Denis Do portrays a piece in Cambodian history through the eyes of a mother looking for her child.
Starting as early as 2013, the Funan project by French/Cambodian filmmaker Denis Do, it has always been a passion project, and trying to convey a bloodied piece of history in Cambodian land during the Khmer Rouge regime (1975-79), inspired by his own memoirs.
Produced by Les Films D'Ici / Lunanime / Bac Films/ Webspider Productions, Funan won't claim a historical status and archive of the cruelties depicted by the Pol Pot regime (an estimated number of victims between 1,7m and 2m), but focuses on a story of a women, who needs to become strong in the face of adversity.
Funan is a well-constructed artistic endeavour indeed, but ultimately too polished to support dramatic nuances and character empathy. Chou (Bérénice Bejo), a young Cambodian woman finds herself separated from her son Sovanh, in one of the memorable early scenes of the film. Faulting her husband Khuon (Louis Garrel) for his inability to act, and not really knowing how to react to the new situation, she simply has to adapt (like her mother) or defy the authorities.
The film provides the necessary documentation to know where we are heading to, and chooses to cover the whole period of the Khmer regime, viewed from the perspective of those working in forced labor camps. Making a more than pertinent analogy to Holocaust films (crowd marches, the choice between leaving your son alone or been executed as a result of trying to find him), Funan really makes a well-intended effort to get a cartography of life in the camps.
Encounters include regime supporters who can actually help, young women who need to get along with the regime for a piece of bread, and all the others in between. Chou is really the up-and-coming heroic presence, helped to the maximum with the solemn and always motivating soundtrack by Thibault Kientz Agyeman; she's the one to fight for dignity against her well-accommodated mother, she will be the one to help (when needed) a former female regime collaborator, and she's unhindered even towards the end.
The problem with that is that Choo does too much here, constituting all secondary characters as mere puppets for her noble (and very humane) cause. Whatever tragedies are in the camps, are overshadowed by the film's central concern for Shovanh; and the film itself won't leave us no doubt that Shovanh is alive and well (another potential source of dramatic interest here eliminated). A heroine can flourish even among those very grave circumstances. Still, for a film that won't even show (apart from its final scene) a single event of violent action on screen -all atrocities are heard, implied or very briefly glimpsed in reaction shots, the job of a hero suddenly becomes too easy to undertake.

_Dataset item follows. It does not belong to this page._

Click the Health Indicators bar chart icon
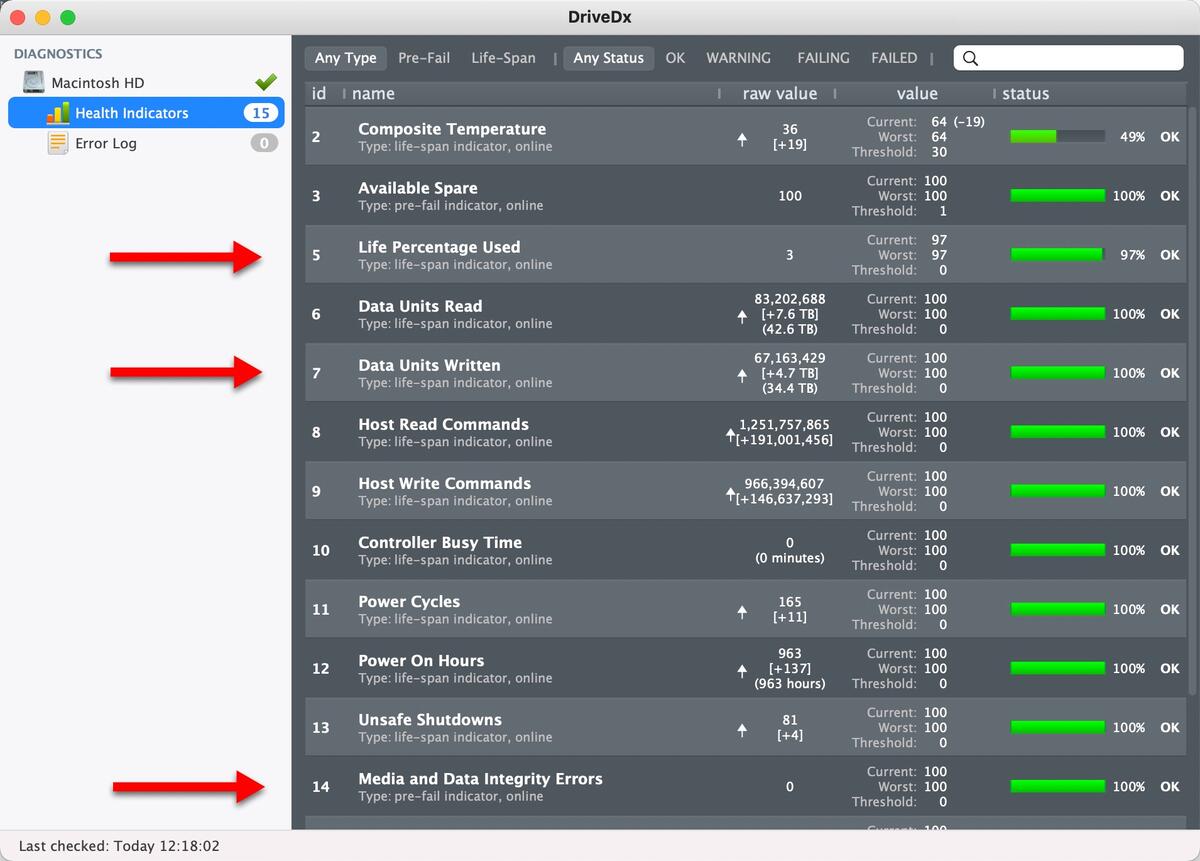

Rather than undermining the narrative, the serene, almost immaculate film aesthetics here actually work to the film's favour. Both Denis Do and Michael Crouzat made an extensive research and field work to produce a visual environment which provides a modicum of safety to the characters, and to point out that Cambodia is actually on the characters' favour. Clearly defined lines, noble characteristics in shadows (which somehow extend even to regime authorities) serve to make the case that 'the new people' (urban people now 'becoming' rural labourers under the Khmer Rouge regime) still retain their old humanity values. The iconography is sometimes daring: the scene when the central couple walks on a Cambodian field is lit with a color palette more properly suited to Apocalypse Now (and Vietnam is not far away both in geography and history). But the interplay of colors and lighting give a more subtle message to the story. Clearly, Choo has more allies here to help her in her search.
In one of the very first scenes of the film, a close-up of flip-flops worn (a sign of warmth, and home here) resonates and contrasts with the crowd marches and the walk to an unknown future. Denis Do's Funan wants this unknown future to be settled dramatically and precisely from the start. In turn, Funan seems at the same time both beautiful and prescribed, both empowering and constrained in its ambitions. Still needs to be seen and experienced, though.
Funan (France / Luxembourg/ Belgium/ Cambodia, 2018)
A film by Denis Do, with the voices of Bérénice Bejo et Louis Garrel
Script: Denis Do and Magali Pouzol, with the participation of Elise Trinh
Art director: Michael Crouzat
Original soundtrack: Thibault Kientz Agyeman
Produced by: Sébastien Onomo, David Grumbach, Annemie Degryse, Louise Génis Cosserat, Justin Stewart
The French premiere of Funan takes place 6 March 2019. GKIDS handles US theatrical rights for Funan, with a US release in spring 2019.